Hello dear Reader and welcome back to my blog!
Having recently returned from a 5-day trip in Scarpanto I find myself still thinking about that experience. It was my first visit to the island and I have this urgent craving for discovering more. Not only the natural beauties that Scarpanto hides but also knowledge for my own geneology, as my mother’s origins lay there.
But apart from that what could be so distinctive about this island that would prompt me to name my blog after it?
Scarpanto is the second largest island of the Greek Dodecanese islands in the southeastern Aegean Sea. Due to it’s remote location many peculiarities have been preserved in dressing, customs and dialect, the later of which shares many familiarities with those of Crete and Cyprus.
The name Scarpanto was used during the Middle Ages and is still used in Italian, while the official name has been changed to Karpathos. If you are wondering why I choose to use the old name in favor of the new one it has mostly to do with my combined love for history and Italy alike.

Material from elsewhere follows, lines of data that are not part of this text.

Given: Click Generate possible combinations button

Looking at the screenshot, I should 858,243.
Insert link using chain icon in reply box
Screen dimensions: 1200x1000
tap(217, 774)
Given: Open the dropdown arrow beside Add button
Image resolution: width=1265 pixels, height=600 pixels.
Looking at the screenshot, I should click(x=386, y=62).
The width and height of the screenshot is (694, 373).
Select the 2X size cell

Having a close connection with the neighbouring island of Rhodes (to which it became subject in 400 bC), Scarpanto has experienced Roman (42 bC), Genoese (1304 – 1306), Venetian ( 1306 – 1538), Ottoman (1538 – May 12th 1912) and Italian rule (May 12th 1912 – March 7th 1948) during the centuries.
Now that the basic geographic and historical infomation about Scarpanto has been provided let us dive into all the places I visited while staying there…
Pigadia is Scarpanto’s largest port and has been the island’s capital since 1892. Build in the same spot as the ancient Greek town of Poseidio it offers a cosmopolitan taste woven with traditionalism. I’ve had the pleasure of staying in a beautiful traditional airbnb apartment next to the port and I enjoyed talking long walks by the sea between my coffee and meals. The seaside shops are just incredible despite the not-so-reasonable prices.
Pigadia’s must include:
- Karpathos Archaeological Museum which is housed in the Administration Building
- St. Fotini, an early Christian church said to be built on the ruins of the ancient temple of Dioscuri
- a 30-minute boat journey to witness the wonders of the sea below
- enjoying authentic Italian ice cream and other sweets in Choco Gelato
- a drink at the rock cafe-bar Boulevard of Broken Dreams
- having a meal at Uno Pizzeria (delicious food + big portions)
Only 8 km away from Pigadia Menetes is Scarpanto’s largest village and one of the most renowned. With the colorful traditional houses and the narrow streets it is truly a wonderful sight to behold. And I cannot hide my pride in having origins from the same village who started the rebellion against the German occupation and produced the greatest music players of the island’s history!
Menetes musts include:
- Virgin Mary’s church, built on the Holy Rock is among Greece’s most famous churches for it’s miraculous picture and offers a breathtalking view of the village and Pigadia
- St. Spyridon’s church on top of the village
- talking a lazy stroll through the narrow cobblestone streets
- having a meal at Perdica (try the macarounes dish which is a local speciality with spagetti and onions)
- visiting the Folklore Museum
Having rightfuly been dubbed Greece’s most traditional village Olympos is a place I simply couldn’t miss. Positioned on top of a hill and between tall mountains this village with the colorful houses and people fluently speaking the local dialect is the epitome of Greek hospitality. Women still wear the traditional attire and hair kerchief (or tsemperi as they call it) while they sell handmade goods to local and foreign visitors alike creating an image from a time long forgotten.
Olympos musts include:
- Virgin Mary’s 16th century church
- the traditional flour mills
- Bill Xatzivasili’s museum
- Chrysovalanto’s monastery in the village entrance
Other places I visited (and you should too)
- Amoopi, located 6.5 km north of Pigadia which offers two beaches with crystal blue waters (Micro and Mega Amoopi) along with numerous options for food and stay
- Aperi, one of Scarpanto’s largest villages on a 320-meter altitude with tiled roof houses and picturesque streets
- Diafani, a tiny fishing village with a small harbour close to Olympos which offers fresh fish in it’s local taverns, a Trident fountain in it’s square and boats for excursions to Saria an island north of Sacarpanto (you should however be aware of the few accomondation choices it offers)
In conclusion, I think that Scarpanto is a splendid destination for both short or longer holidays. With it’s wild beauty and rocky landscapes it is the mirror which reflects a unique culture with distinctive options for entertainment and many opportunities for learning and self-improvement.